This is an English translation of a Japanese blog. Some content may not be fully translated.
AWS

Using Compressed Files When Bulk Loading into Neptune

Purpose

Since gzip-format compressed files are supported, I was curious and compared bulk load times from S3 into Neptune.

Load Data Formats - Amazon Neptune https://docs.aws.amazon.com/ja_jp/neptune/latest/userguide/bulk-load-tutorial-format.html

Neptune supports compression for single files in gzip format. The file name must have a .gz extension and must contain a single text file encoded in UTF-8. Multiple files can be loaded, but each must be in a separate .gz file (an uncompressed text file). Archive files (e.g., .tar, .tar.gz, and .tgz) are not supported.

For reference, here’s how compressed vs. uncompressed files differ for Redshift loads. (Reading this made me wonder how it compares for Neptune.)

[New Feature] Testing BZIP2 File Support for Redshift COPY/UNLOAD | Developers.IO https://dev.classmethod.jp/articles/amazon-redshift-bzip2-support/#toc-4

Prerequisites

Executed on db.r5.4xlarge. parallelism is set to HIGH. Even without specifying it, HIGH is the default behavior. CPU usage during HIGH mode was between 80% and 100%.

https://docs.aws.amazon.com/ja_jp/neptune/latest/userguide/load-api-reference-load.html

Neptune Loader Request Parameters

LOW – The number of threads used equals the number of cores divided by 8.

MEDIUM – The number of threads used equals the number of cores divided by 2.

HIGH – The number of threads used equals the number of cores.

• **Source data**
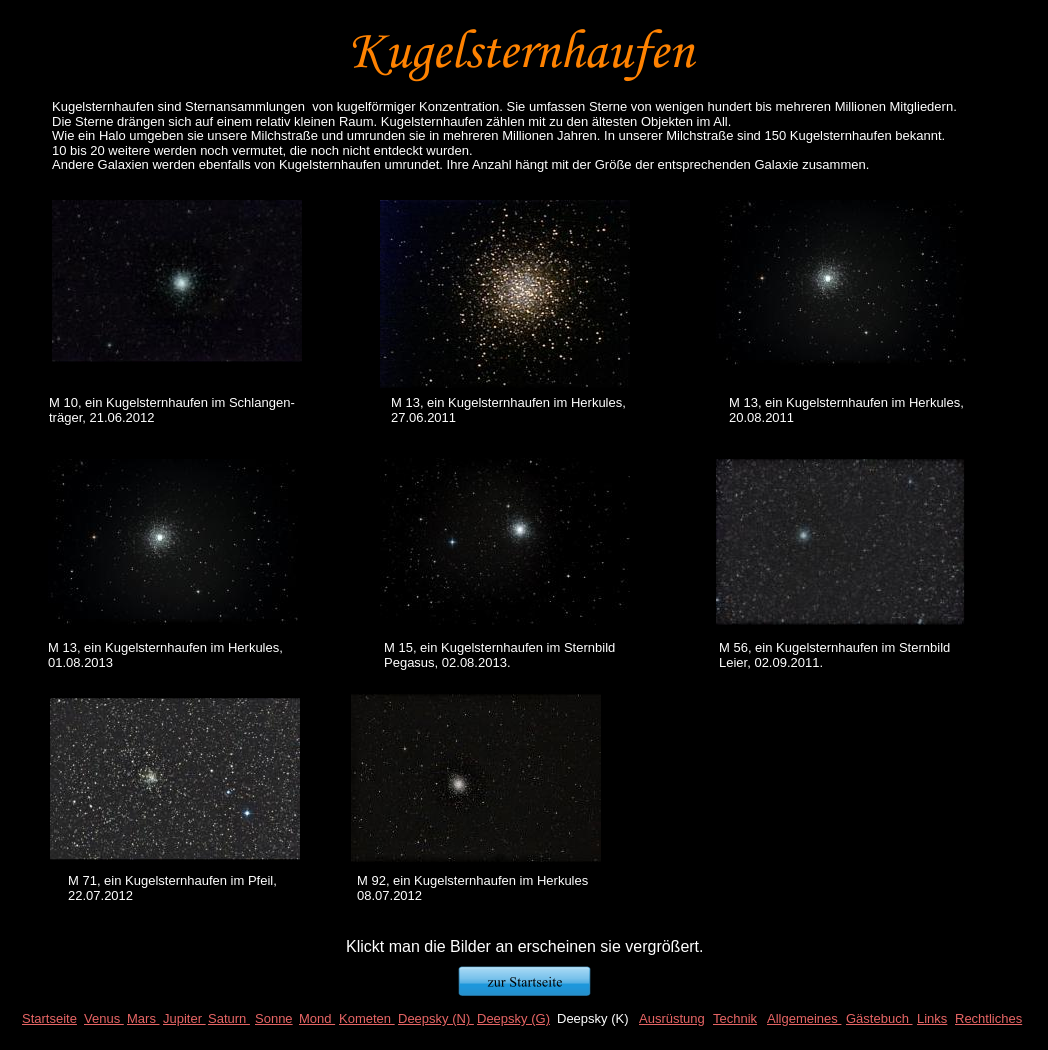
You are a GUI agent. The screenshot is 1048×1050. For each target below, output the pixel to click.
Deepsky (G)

• **Exercise tasks**
1) According to the Neptune blog post, on what instance was the bulk load run?
2) Using the Neptune blog post, explain in one to three sentences why bulk load times from S3 into Neptune were compared.
3) Set down the part of the Neptune blog post starting with "Executed on db.r5.4xlarge." and going on through "number of cores.".

• **Final results**
1) db.r5.4xlarge

2) Neptune supports gzip-format compressed files, which raised curiosity about how load times would compare. An article on compressed versus uncompressed files for Redshift loads also prompted the question of how Neptune would compare.

3)
Executed on db.r5.4xlarge. parallelism is set to HIGH. Even without specifying it, HIGH is the default behavior. CPU usage during HIGH mode was between 80% and 100%.

https://docs.aws.amazon.com/ja_jp/neptune/latest/userguide/load-api-reference-load.html

Neptune Loader Request Parameters

LOW – The number of threads used equals the number of cores divided by 8.

MEDIUM – The number of threads used equals the number of cores divided by 2.

HIGH – The number of threads used equals the number of cores.